The Emerald Sanctuary
by Loki

A First Date

I took another drag on my cigarette, knowing it would be my last for a while. The same wind that dried my sweat and cooled my mind also made it impossible to light another one. One more drag on a butt almost gone, then I tossed it into the waves below. It tumbled, end over end, a small speck of light, suddenly extinguished as it hit the water below. I stared at the point between my boots where it had disappeared as if expecting to see the light reappear, but it didn't.

She sat down beside me, a coil of muscle sliding into the calm spot where my body shielded her from the wind. I offered her a cigarette -- my last -- half-unconsciously. She took it, knowing it was an empty gesture. We sat, silent, enjoying the closeness.

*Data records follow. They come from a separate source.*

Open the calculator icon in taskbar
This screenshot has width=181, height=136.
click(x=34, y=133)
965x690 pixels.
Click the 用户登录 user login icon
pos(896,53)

Distant clouds were underlit by the city lights; a million streetlights, glowing apartment windows, car headlights, all added up to an orange-purple glare outlining night-black wisps of cloud against an even darker background. It looked bright as day over there, across the water. I wished for a moment that I was there, amid all that bustling humanity, lost in the constant bustle of useless energy. But only for a moment.

I could feel her warmth, her thigh so close to mine the heat radiating off her made my other side almost numb in comparison. I stole a sidelong glance. Light-brown skin, dark eyes, darker hair. Neither skinny nor fat. I counted lights in the sky, eight of them. Two stars and six airplanes. One of the airplanes winked out as it flew behind a spiral patch of cloud.

She shivered, and I abruptly noticed that the wind had picked up. The waves of heat that had been rolling off her were absent now. I took off my jacket and put it around her shoulders. It was far too big. She held it tight, silently nodding her thanks.

A bus roared by behind us. Smell of diesel, acrid taste in the back of my mouth. Wind subsided for a moment, and in the sudden silence I could hear the breakers below, constantly crashing, then lost again as the wind resumed its howl.

Finally I stood. "Come on," I said, "Let's get some coffee." She nodded, stood, clenched my jacket tighter around her body. We left the waves behind, let the wind sing to itself.

"So," I said as we crossed the parking lot between beach and mall, "What's your name?"